Will below Data step be a better choice than above query in reducing the CPU time?
Data libnam.table1; set libnam.table1; columnname='xxxxxxxxxxxxxxxxxxx'; run;
If not , are there any techniques to reduce the CPU time for the above kind of update?
06-26-2015 06:47 AM
Simple answer: Yes. As you may gather from other posts, SQL in SAS is not well optimised for large dataset processing. Use the datastep method, preferably combine it with any other processing you have as well to reduce time/resource. Maybe also consider if it is worthwhile adding a default value to each row of the data, you are really just increasing the size, without adding anything. I.e. is it really necessary.
06-26-2015 06:50 AM
5 points that will help you:
#1 through #4 : Tune your storage (SSD, multiple disks in RAID to spread I/O load, multiple host buses and adapters)
#5: data lib2.want; set lib1.have; columnname = 'xxxxxxxxxxxxx'; run; * where lib1 and lib2 reside on physically separated paths (different disks or RAID groups).
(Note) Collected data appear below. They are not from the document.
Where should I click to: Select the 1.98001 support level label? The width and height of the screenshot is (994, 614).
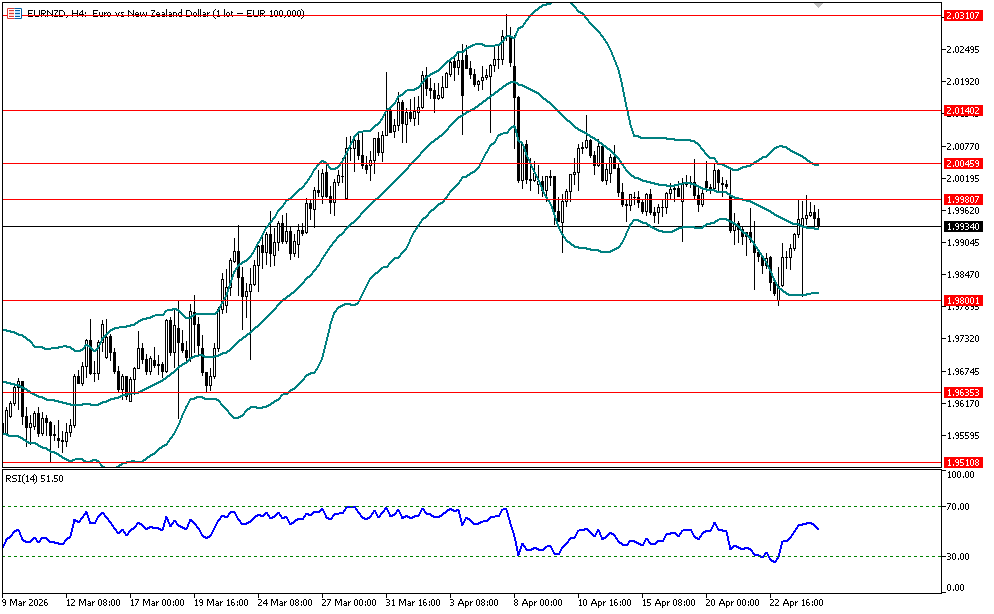point(961,300)
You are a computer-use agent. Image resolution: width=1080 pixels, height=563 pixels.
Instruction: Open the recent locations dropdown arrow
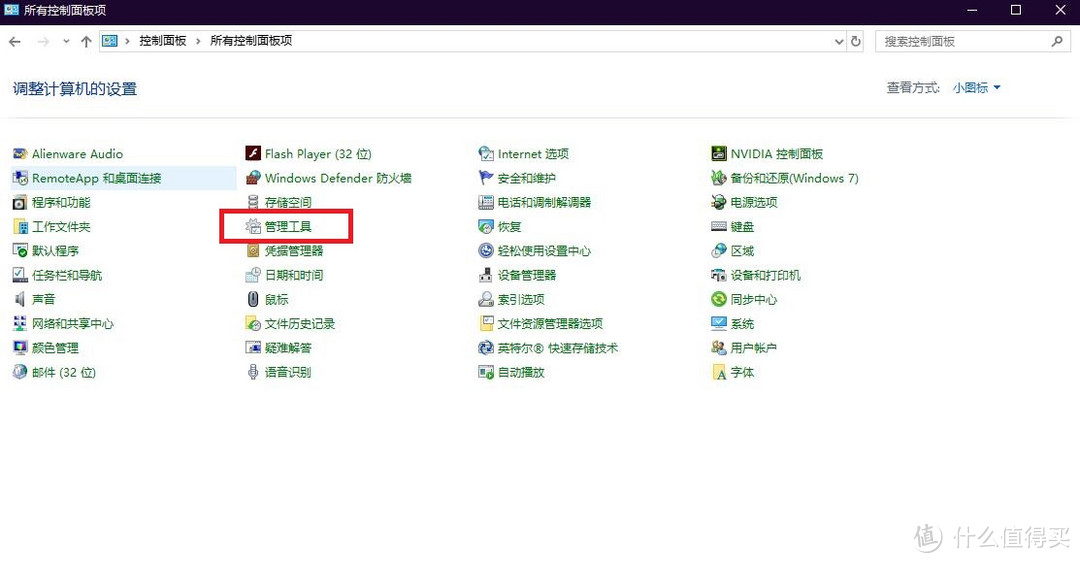click(66, 42)
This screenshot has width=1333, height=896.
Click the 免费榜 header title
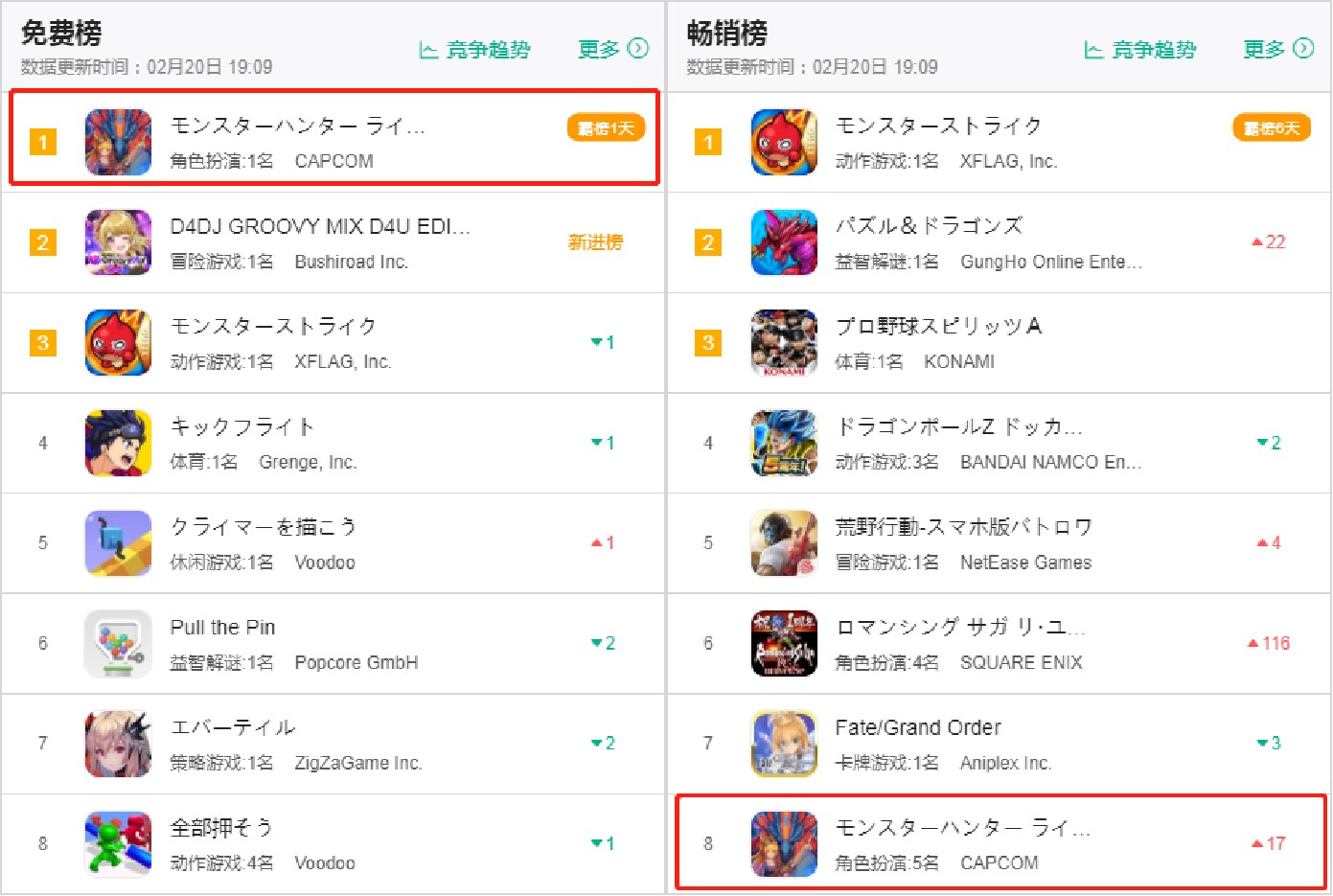click(x=61, y=33)
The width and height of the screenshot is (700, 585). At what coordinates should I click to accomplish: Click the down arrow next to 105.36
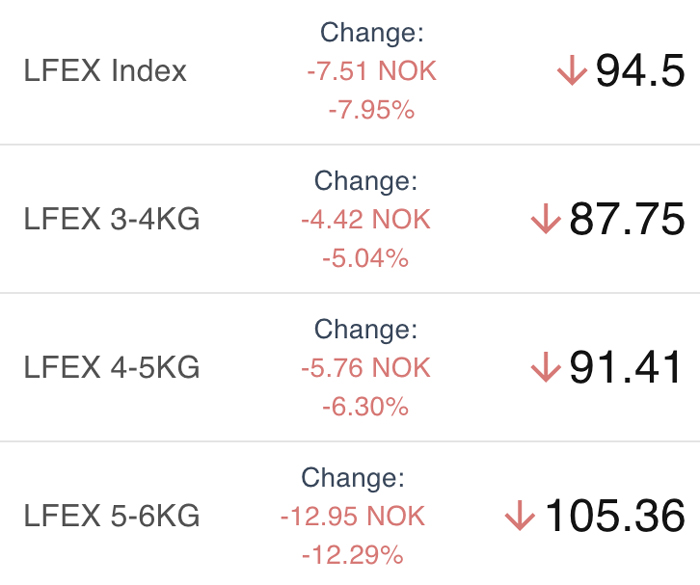click(520, 515)
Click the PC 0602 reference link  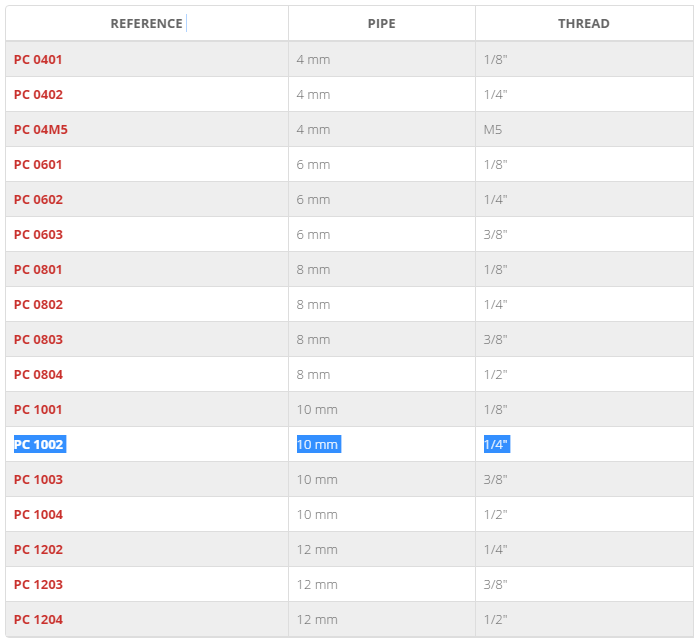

This prevents concurrent read and write on the same disk(s). proc sql; create table lib2.want as select a.*, 'xxxxxxxxxxx' as columnname from lib1.have a; quit; is equivalent.
For further tuning, set up you storage so that you get:
- WORK on a separate location
- UTILLOC on a separate location
- permanent libraries in separate locations (see #5)
- all this separated from your system/software disk(s)
06-26-2015 07:52 AM
I should be a bit surprised to see big differences between the two techniques. Both are just table scans/writes.
got some good general optimizing tips, even though I don't think they apply here. Table scans doesn't use WORK neither UTILLOC - the data just passes by the RAM sequentially and uses a small memory footprint. I/O is more crucial.
Having input/output on separate disks is beneficial for I/O, but if the original task was to update a table, one could suspect that the requirement is to keep the data in the same location as before the update. Different paths applies better to movement of data between different levels in a DW load.
06-26-2015 08:30 AM
What I wanted to point out is that a table update in place (or in the same library/physical location) will always have a big performance hit, and that one should consider playing "ping-pong" with the data if that is a feasible option, as it does speed up things nicely.
And when one is on the task of improving the storage setup, one might want to go the whole way and also include the WORK/UTILLOC considerations, because sorting and the utility file of SQL is always part of the SAS game.